EXERCISE:
Every line from the one with "Task: Toggle the lock icon in status bar" through the end of the entries below should be written out exactly; the pictures should not.

DATA TO USE:
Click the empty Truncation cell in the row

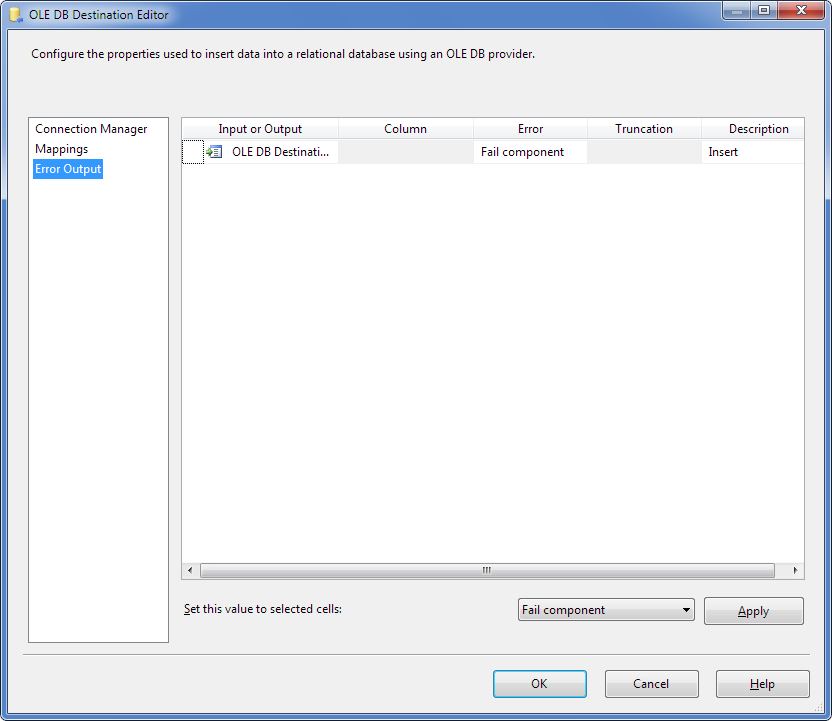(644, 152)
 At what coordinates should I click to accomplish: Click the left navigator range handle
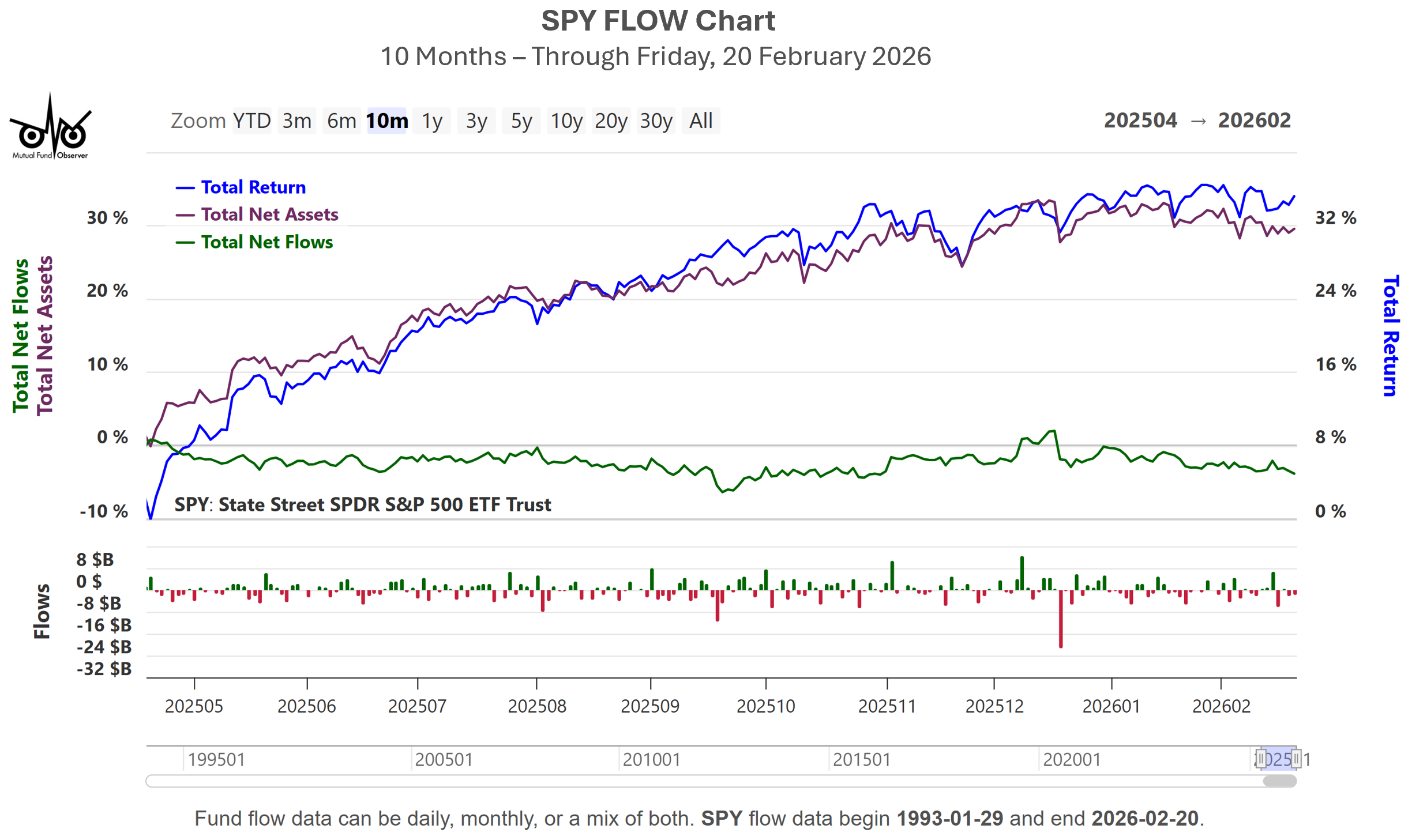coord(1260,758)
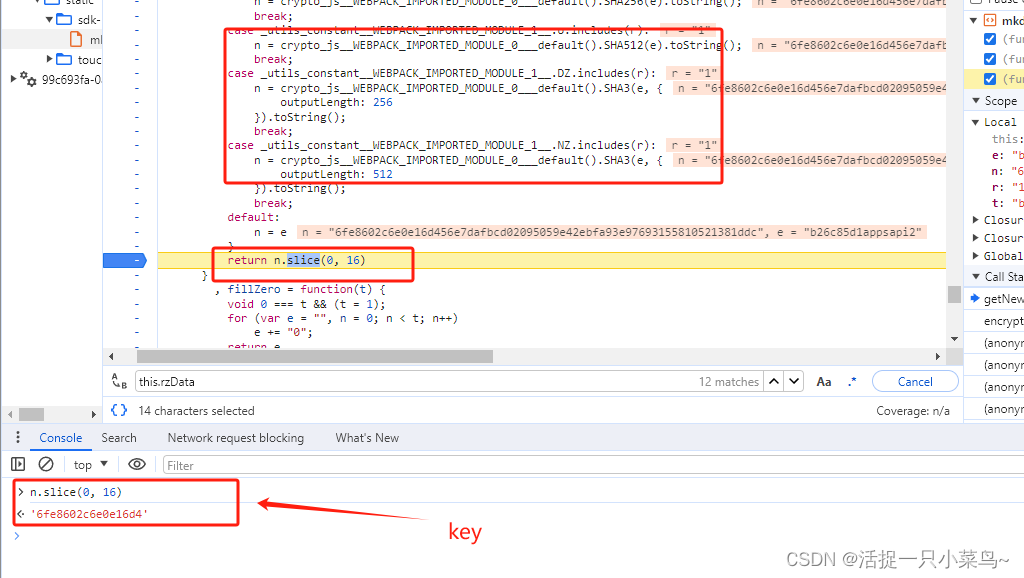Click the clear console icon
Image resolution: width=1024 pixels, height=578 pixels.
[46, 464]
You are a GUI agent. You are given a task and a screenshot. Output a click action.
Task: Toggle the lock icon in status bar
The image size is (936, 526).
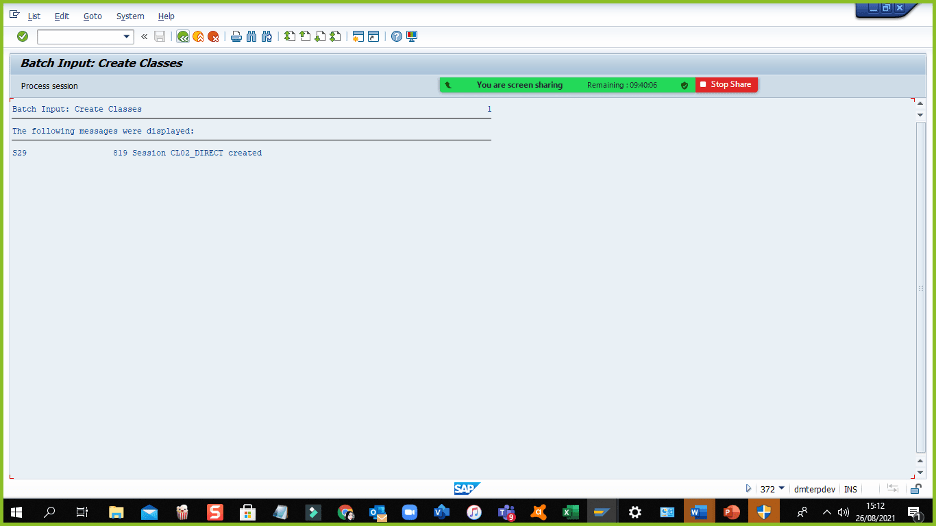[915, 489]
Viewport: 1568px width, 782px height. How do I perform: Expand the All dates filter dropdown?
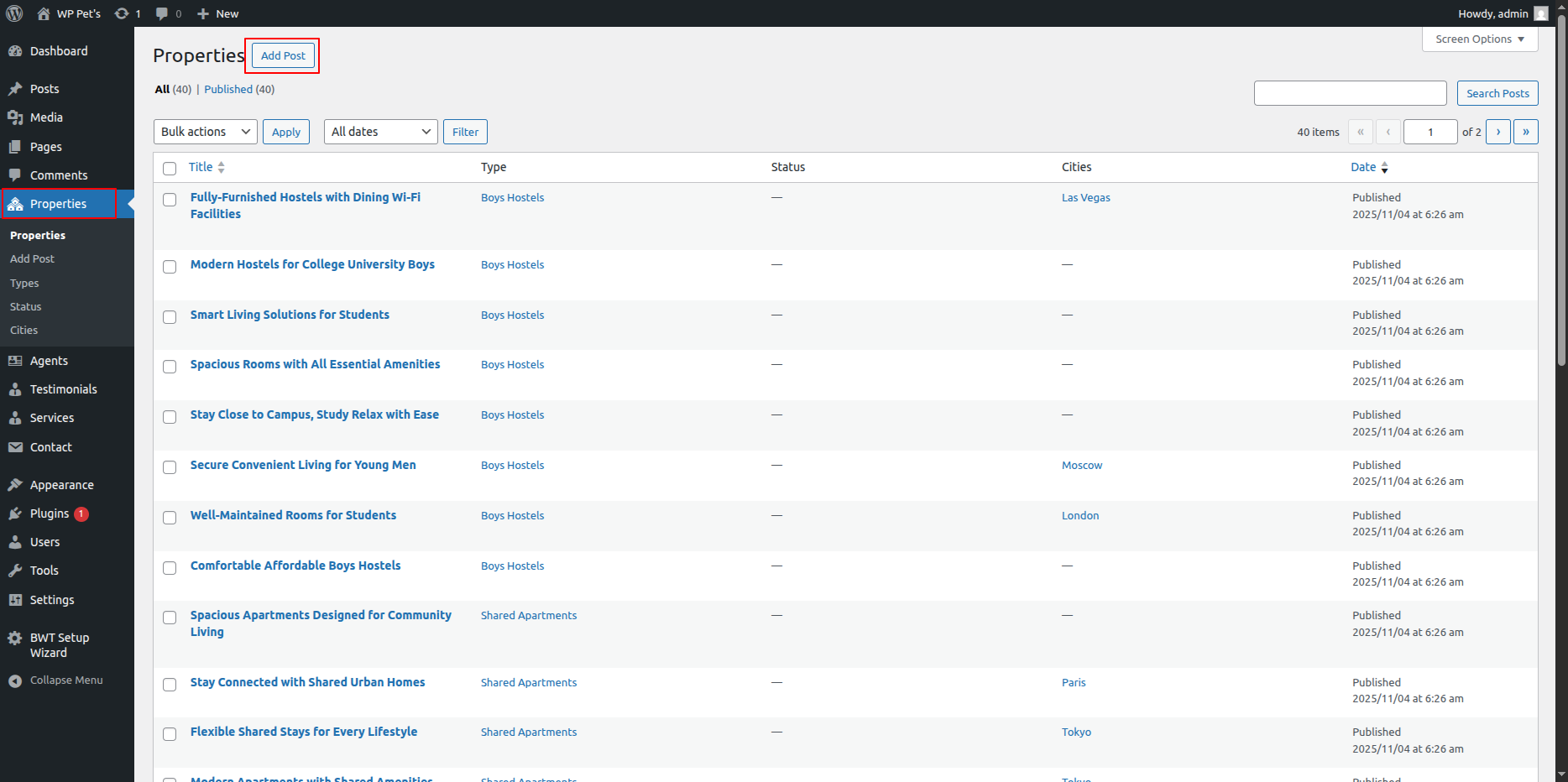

RESULT BELOW:
Task: Toggle the lock icon in status bar
The image size is (936, 526).
[915, 489]
Viewport: 1568px width, 782px height. How do I perform: Expand the All dates filter dropdown?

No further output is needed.